*Work request:* Gather all lines from the material that contain the word "NEGRO".

*Exercise material:*
#####
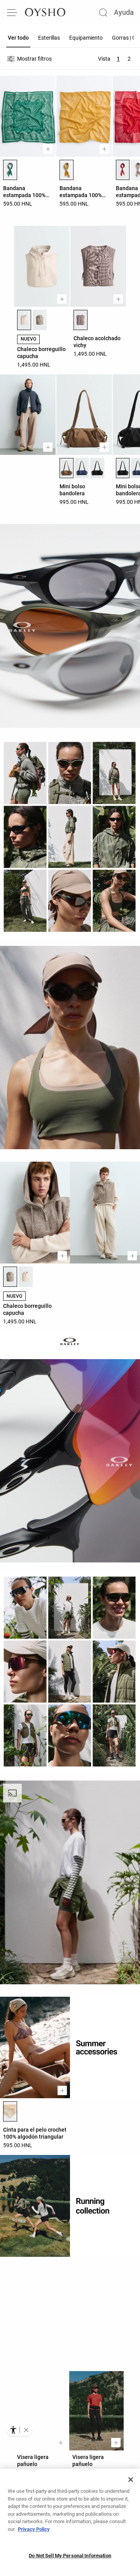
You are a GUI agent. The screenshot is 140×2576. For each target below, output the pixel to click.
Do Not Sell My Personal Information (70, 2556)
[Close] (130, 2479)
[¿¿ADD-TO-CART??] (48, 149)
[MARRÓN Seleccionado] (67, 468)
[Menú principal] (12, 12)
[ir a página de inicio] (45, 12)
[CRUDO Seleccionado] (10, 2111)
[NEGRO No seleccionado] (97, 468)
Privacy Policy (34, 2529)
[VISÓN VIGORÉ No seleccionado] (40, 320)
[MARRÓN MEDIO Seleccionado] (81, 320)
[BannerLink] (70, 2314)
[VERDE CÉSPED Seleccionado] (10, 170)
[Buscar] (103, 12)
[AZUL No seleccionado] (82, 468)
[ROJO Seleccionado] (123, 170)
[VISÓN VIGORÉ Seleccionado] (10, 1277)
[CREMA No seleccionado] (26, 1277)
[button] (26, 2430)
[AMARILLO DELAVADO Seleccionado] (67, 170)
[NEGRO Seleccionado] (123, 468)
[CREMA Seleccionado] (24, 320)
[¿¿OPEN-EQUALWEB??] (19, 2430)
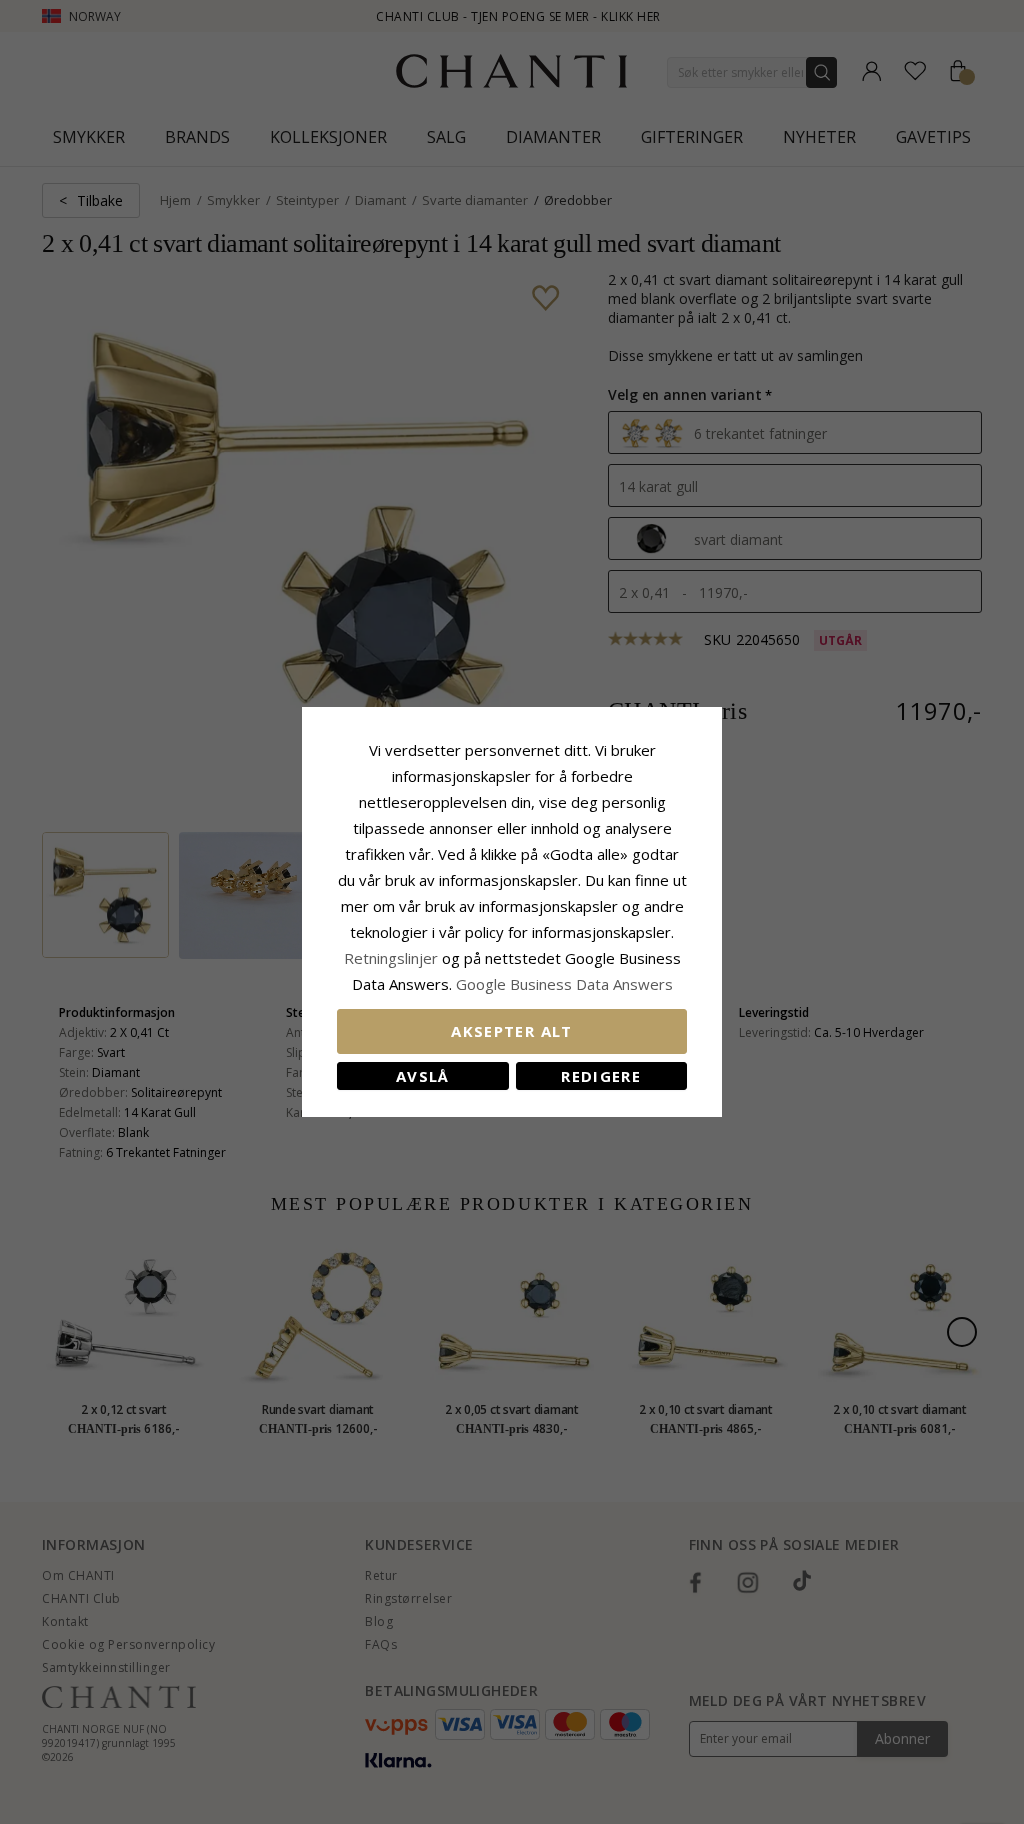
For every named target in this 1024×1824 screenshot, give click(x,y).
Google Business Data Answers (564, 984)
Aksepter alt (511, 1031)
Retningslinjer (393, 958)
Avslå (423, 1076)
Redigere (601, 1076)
#####
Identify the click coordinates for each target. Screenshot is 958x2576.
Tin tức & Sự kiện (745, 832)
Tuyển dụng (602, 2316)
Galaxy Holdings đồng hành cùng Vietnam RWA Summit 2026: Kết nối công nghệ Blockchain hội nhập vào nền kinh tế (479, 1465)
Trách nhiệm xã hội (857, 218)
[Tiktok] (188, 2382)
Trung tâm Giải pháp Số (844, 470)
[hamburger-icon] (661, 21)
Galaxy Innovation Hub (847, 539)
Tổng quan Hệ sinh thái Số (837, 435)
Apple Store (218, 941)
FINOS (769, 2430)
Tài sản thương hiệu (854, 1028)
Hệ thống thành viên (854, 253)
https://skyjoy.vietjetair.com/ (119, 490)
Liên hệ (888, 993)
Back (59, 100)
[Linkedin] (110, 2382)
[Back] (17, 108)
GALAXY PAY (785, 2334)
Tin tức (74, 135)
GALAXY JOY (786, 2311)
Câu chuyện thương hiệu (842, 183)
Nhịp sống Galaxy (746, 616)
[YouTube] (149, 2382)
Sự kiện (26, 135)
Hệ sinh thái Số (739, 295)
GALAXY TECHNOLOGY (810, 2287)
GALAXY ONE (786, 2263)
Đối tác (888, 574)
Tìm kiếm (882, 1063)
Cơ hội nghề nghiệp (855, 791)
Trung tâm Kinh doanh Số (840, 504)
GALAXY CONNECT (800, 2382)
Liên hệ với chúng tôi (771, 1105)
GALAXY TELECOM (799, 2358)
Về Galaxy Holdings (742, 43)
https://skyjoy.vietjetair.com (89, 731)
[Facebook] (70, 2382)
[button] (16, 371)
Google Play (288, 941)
#####
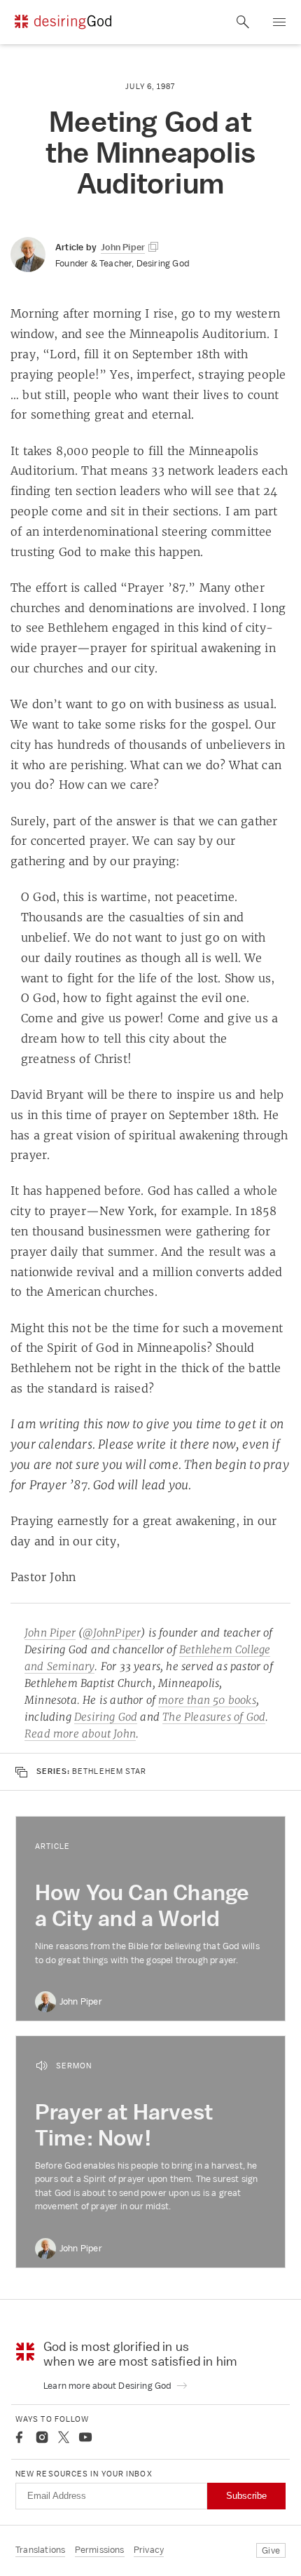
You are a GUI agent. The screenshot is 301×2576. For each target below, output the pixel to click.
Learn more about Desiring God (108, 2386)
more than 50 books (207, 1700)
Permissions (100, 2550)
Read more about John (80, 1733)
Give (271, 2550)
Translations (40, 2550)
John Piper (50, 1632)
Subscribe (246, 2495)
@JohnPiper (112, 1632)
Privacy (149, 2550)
#####
*Written solution:*
[NEGRO No seleccionado] (97, 468)
[NEGRO Seleccionado] (123, 468)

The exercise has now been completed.